Deddy Sitorus: Kritik Publik atas Program Makan Bergizi Gratis Bukan Upaya Menggagalkan Kebijakan

Deddy Sitorus: Kritik Publik atas Program Makan Bergizi Gratis Bukan Upaya Menggagalkan Kebijakan

Anggota Komisi II DPR RI dari Fraksi PDI Perjuangan, Deddy Yevri Sitorus, merespons pernyataan Prabowo Subianto terkait program Makan Bergizi Gratis (MBG). Ia menegaskan bahwa kritik publik terhadap program pemerintah tidak boleh dimaknai sebagai upaya untuk menggagalkan kebijakan tersebut.

Deddy menilai program MBG tetap layak dilanjutkan selama negara mampu membiayainya dan perbaikan terus dilakukan. “Selama negara mampu dan perbaikan terus dilakukan, program tersebut layak dilanjutkan,” kata Deddy, dikutip Minggu (3/5/2026).

Menurut Deddy, kritik yang muncul di ruang publik merupakan bagian penting dari proses penyempurnaan kebijakan. Ia mengingatkan agar pemerintah tidak membangun narasi yang menempatkan kritik sebagai bentuk penolakan atau ketakutan terhadap keberhasilan program.

Ia juga menilai dalam tata kelola kebijakan publik, kritik berfungsi sebagai mekanisme koreksi agar program tetap berada pada jalur yang tepat dan tidak menyimpang dari tujuan awal, terlebih untuk program berskala besar seperti MBG yang menggunakan anggaran negara.

Deddy turut menyoroti sumber pembiayaan program yang berasal dari dana publik.
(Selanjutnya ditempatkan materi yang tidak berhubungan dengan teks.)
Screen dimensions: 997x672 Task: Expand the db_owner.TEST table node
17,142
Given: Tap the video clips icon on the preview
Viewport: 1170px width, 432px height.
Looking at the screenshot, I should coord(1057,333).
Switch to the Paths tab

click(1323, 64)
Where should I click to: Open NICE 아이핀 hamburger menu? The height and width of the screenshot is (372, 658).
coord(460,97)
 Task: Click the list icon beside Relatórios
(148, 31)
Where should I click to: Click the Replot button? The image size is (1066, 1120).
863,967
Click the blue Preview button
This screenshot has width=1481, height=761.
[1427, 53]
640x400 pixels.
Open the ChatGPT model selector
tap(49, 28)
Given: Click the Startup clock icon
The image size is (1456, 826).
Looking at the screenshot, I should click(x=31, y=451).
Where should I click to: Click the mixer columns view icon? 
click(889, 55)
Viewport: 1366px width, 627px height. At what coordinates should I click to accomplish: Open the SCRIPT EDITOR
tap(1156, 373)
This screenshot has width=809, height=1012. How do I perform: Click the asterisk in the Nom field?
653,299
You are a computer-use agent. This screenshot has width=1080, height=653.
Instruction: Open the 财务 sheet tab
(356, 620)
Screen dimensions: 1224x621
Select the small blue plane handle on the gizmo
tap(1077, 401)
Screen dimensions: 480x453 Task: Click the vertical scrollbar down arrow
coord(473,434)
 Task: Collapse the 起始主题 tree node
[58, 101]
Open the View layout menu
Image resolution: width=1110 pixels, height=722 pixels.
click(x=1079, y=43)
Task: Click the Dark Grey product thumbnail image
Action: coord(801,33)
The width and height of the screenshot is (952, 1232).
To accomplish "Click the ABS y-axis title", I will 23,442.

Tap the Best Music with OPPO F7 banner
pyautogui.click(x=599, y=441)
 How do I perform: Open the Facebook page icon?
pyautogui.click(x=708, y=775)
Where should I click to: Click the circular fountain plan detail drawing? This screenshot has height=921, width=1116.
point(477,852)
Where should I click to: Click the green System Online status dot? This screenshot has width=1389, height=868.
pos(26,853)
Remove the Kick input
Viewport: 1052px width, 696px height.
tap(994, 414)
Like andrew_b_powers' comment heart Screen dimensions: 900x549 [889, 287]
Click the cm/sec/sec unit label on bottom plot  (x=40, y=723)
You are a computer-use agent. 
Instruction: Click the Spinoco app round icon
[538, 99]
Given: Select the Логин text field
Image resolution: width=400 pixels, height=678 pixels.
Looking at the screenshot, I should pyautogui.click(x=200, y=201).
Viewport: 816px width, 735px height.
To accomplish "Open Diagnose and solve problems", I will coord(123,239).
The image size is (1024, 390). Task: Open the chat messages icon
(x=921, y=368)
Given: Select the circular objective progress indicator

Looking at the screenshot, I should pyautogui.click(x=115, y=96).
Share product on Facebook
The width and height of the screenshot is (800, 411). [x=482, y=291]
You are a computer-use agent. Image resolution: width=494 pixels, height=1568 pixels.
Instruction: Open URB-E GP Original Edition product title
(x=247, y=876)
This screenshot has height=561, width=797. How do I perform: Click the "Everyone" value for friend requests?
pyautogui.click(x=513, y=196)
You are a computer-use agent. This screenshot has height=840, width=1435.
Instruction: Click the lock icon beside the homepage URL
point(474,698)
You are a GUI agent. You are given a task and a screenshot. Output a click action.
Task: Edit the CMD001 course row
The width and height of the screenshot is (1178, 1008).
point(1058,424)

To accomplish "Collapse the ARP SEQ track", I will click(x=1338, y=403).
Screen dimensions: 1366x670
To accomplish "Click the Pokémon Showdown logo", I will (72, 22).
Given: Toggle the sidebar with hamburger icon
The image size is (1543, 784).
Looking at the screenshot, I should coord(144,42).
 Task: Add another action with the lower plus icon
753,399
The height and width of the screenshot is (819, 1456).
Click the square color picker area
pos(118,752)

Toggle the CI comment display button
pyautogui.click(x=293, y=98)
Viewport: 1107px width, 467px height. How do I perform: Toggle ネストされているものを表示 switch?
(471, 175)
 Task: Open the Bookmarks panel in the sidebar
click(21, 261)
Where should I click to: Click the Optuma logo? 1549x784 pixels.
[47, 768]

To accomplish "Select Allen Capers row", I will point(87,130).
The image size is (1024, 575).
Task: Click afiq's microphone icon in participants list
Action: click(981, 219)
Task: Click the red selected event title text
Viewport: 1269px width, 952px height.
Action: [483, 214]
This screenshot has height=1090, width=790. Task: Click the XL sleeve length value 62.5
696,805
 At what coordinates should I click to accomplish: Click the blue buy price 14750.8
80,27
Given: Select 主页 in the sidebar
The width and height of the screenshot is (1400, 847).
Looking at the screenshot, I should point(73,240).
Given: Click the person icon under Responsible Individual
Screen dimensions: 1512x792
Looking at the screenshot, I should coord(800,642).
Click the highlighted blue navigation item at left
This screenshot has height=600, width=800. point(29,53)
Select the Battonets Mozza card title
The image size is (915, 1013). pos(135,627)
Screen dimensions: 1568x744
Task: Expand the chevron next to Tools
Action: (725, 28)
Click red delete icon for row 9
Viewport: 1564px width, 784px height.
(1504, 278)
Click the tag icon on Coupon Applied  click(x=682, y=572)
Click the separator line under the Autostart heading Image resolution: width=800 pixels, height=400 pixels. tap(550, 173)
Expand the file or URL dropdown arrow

Karena itu, ia menegaskan setiap kebijakan yang menggunakan anggaran negara harus terbuka terhadap evaluasi dan pengawasan masyarakat. “Anggaran MBG berasal dari ‘keringat seluruh rakyat Indonesia,” tegasnya.

Ia menambahkan, masyarakat bukan hanya penerima manfaat, tetapi juga pemilik sah dari kebijakan yang dijalankan. Dalam konteks tersebut, kritik dipandang sebagai hak sekaligus kewajiban warga negara untuk memastikan kebijakan berjalan secara akuntabel.

Deddy juga mengingatkan agar perdebatan mengenai program pemerintah tidak bergeser menjadi konflik politik yang sempit. Ia menilai mengaitkan kritik dengan motif politik, seperti kepentingan elektoral, berpotensi mempersempit ruang diskusi publik yang sehat.

Di sisi lain, ia menyebut pemerintah berhak menyampaikan capaian program sebagai bentuk legitimasi kinerja. Namun, hal itu tetap perlu disertai keterbukaan terhadap kritik, transparansi, serta evaluasi berkelanjutan.

Menutup pernyataannya, Deddy menegaskan bahwa menerima kritik merupakan konsekuensi dalam penyelenggaraan pemerintahan di sistem demokrasi. “Bekerja adalah kewajiban, menerima kritik adalah konsekuensi,” pungkasnya.